Arthur abonó la cuenta y se dirigieron al aparcamiento. Antes de que se metiera en el coche, Lauren le dio un beso en la mejilla.
– Gracias por todo -dijo.
Arthur sonrió, y abrió la portezuela sin decir nada.
8
Arthur se pasó casi tres semanas yendo a la biblioteca municipal, un imponente edificio de estilo neoclásico, construido a principios del siglo XX, en cuyas decenas de salas de bóvedas majestuosas reina una atmósfera muy distinta de la de muchos otros sitios similares. En las reservadas a los archivos de la ciudad, es frecuente ver a miembros de la alta sociedad de San Francisco codeándose con antiguos hippies artríticos, contándose unos a otros anécdotas e historias de la ciudad desde puntos de vista coincidentes y divergentes. En la número 27 -la que alberga las obras de medicina-, fila 48 -la correspondiente a las obras de neurología-, devoró en unos días miles de páginas sobre el coma, la inconsciencia y la traumatología craneal.
Pero aunque sus lecturas lo ilustraban sobre la condición de Lauren, ninguna lo acercaba a una solución del problema que se le planteaba. Cada vez que cerraba un libro, esperaba encontrar una idea en el siguiente. Acudía todas las mañanas a primera hora, tomaba asiento junto a montones de manuales y se concentraba en sus «deberes». A veces se levantaba para acercarse a una consola informática y enviar mensajes repletos de preguntas a eminentes profesores de medicina. Algunos le contestaban, en ocasiones intrigados por la finalidad de sus investigaciones. Después volvía a su sitio y reanudaba el curso de sus lecturas.
Hacía un descanso para comer en la cafetería, adonde se llevaba revistas que trataban de los mismos temas, y acababa sus jornadas de estudio hacia las diez, la hora de cierre de la biblioteca.

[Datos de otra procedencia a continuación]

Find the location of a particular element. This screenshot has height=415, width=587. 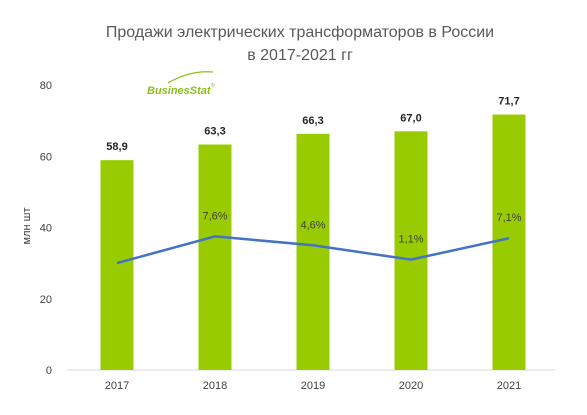

y-tick-label: 80 is located at coordinates (46, 86).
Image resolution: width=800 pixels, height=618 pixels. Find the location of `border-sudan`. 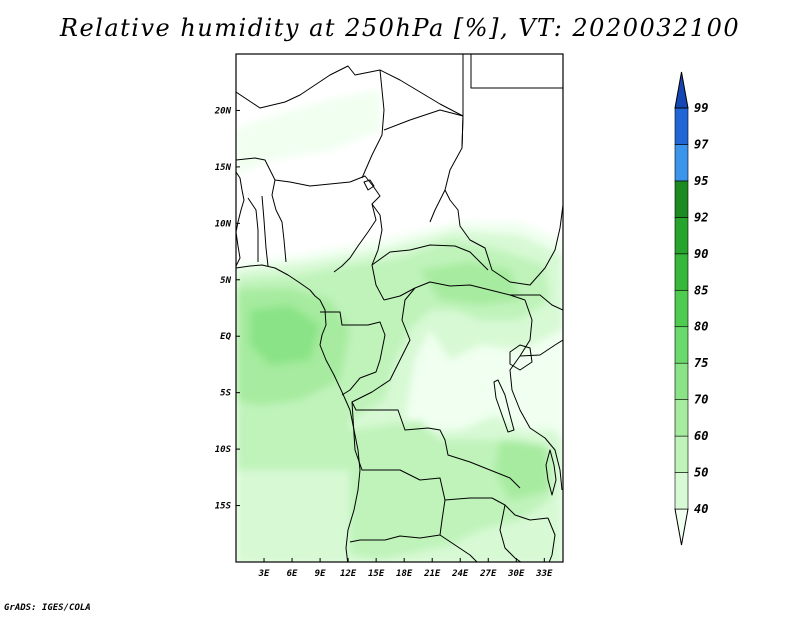

border-sudan is located at coordinates (504, 200).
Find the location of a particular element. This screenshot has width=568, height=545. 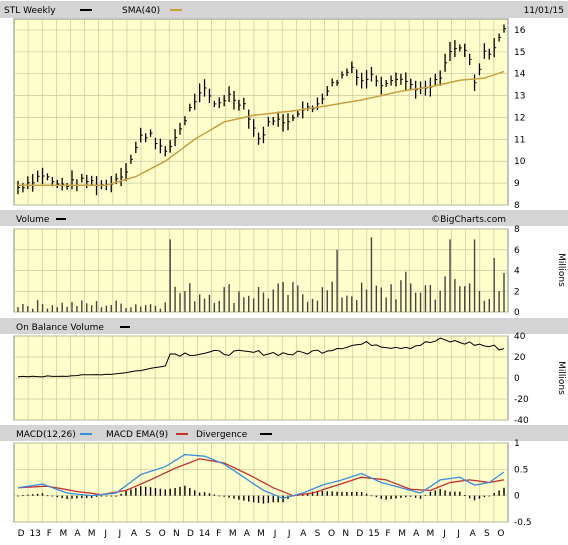

price-tick-label: 15 is located at coordinates (520, 53).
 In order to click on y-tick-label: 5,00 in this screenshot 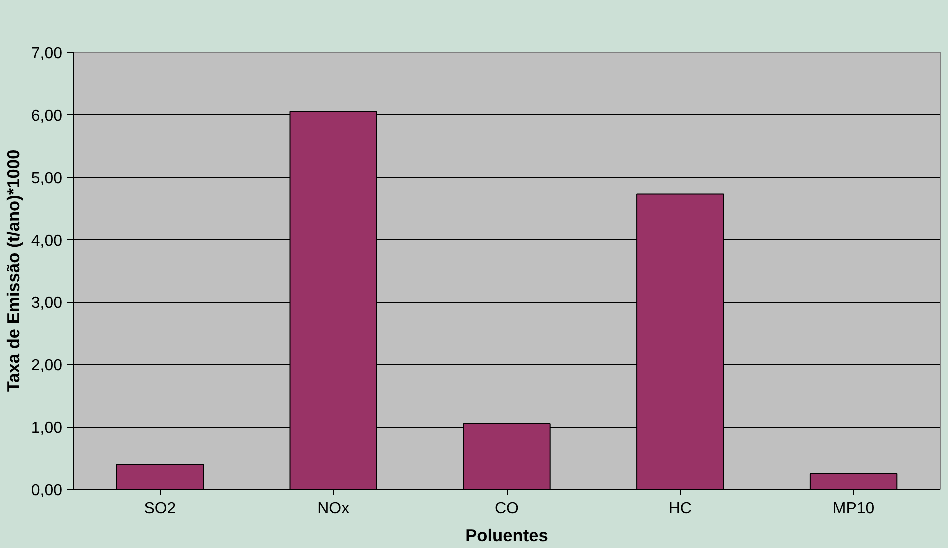, I will do `click(47, 179)`.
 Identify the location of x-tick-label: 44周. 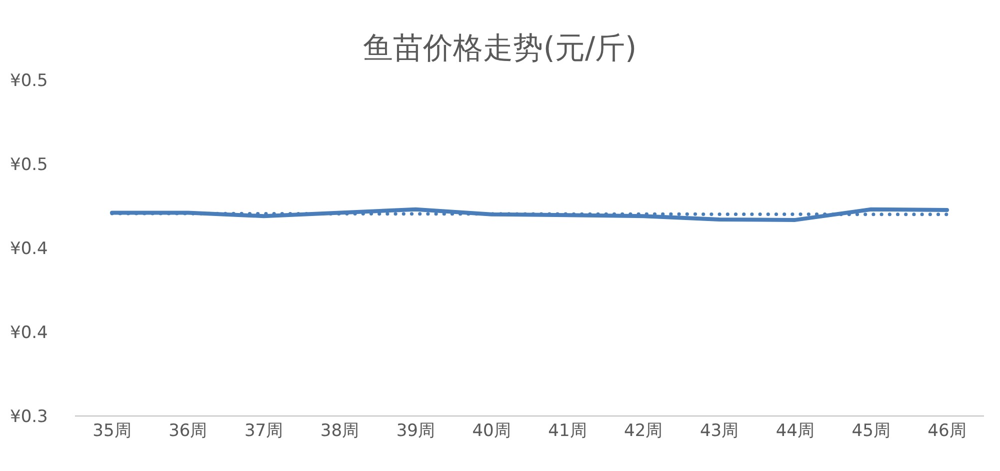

Por la noche se encontraba con Lauren y, mientras cenaban, la ponía al corriente de sus investigaciones del día. Entonces se enzarzaban en auténticas discusiones, en las que ella acababa olvidando que Arthur no era estudiante de medicina. La confundía por la rapidez con la que había memorizado la terminología médica, A menudo se sucedían argumentos y réplicas hasta la madrugada y hasta el agotamiento. Por la mañana temprano, mientras desayunaba, Arthur le exponía el camino que seguiría durante su jornada de trabajo. Se negaba a que lo acompañara, alegando que su presencia le impediría concentrarse. Aunque Arthur no se desanimaba nunca delante de ella, y aunque sus palabras estaban siempre llenas de optimismo, cada silencio les hacía tomar conciencia de que no llegaban a ninguna parte.
El viernes que ponía fin a su tercera semana de estudio, se marchó de la biblioteca más pronto. En el coche puso al máximo el volumen de la radio mientras sonaba un tema de Barry White. Una sonrisa se dibujó en sus labios; giró bruscamente en California Street y se detuvo para hacer unas compras. No había descubierto nada de particular, pero de pronto le entraron ganas de preparar una cena especial. Estaba decidido a poner la mesa sin descuidar ni un solo detalle, a iluminarla con velas y a inundar el apartamento de música. Invitaría a Lauren a bailar y proscribiría toda conversación médica. Mientras una espléndida luz crepuscular iluminaba la bahía, aparcó ante la puerta de la pequeña casa victoriana de Green Street. Subió la escalera acompasadamente, hizo algunas acrobacias para introducir la llave en la cerradura y entró cargado de paquetes. Empujó la puerta con un pie y dejó todas las bolsas sobre el mostrador de la cocina.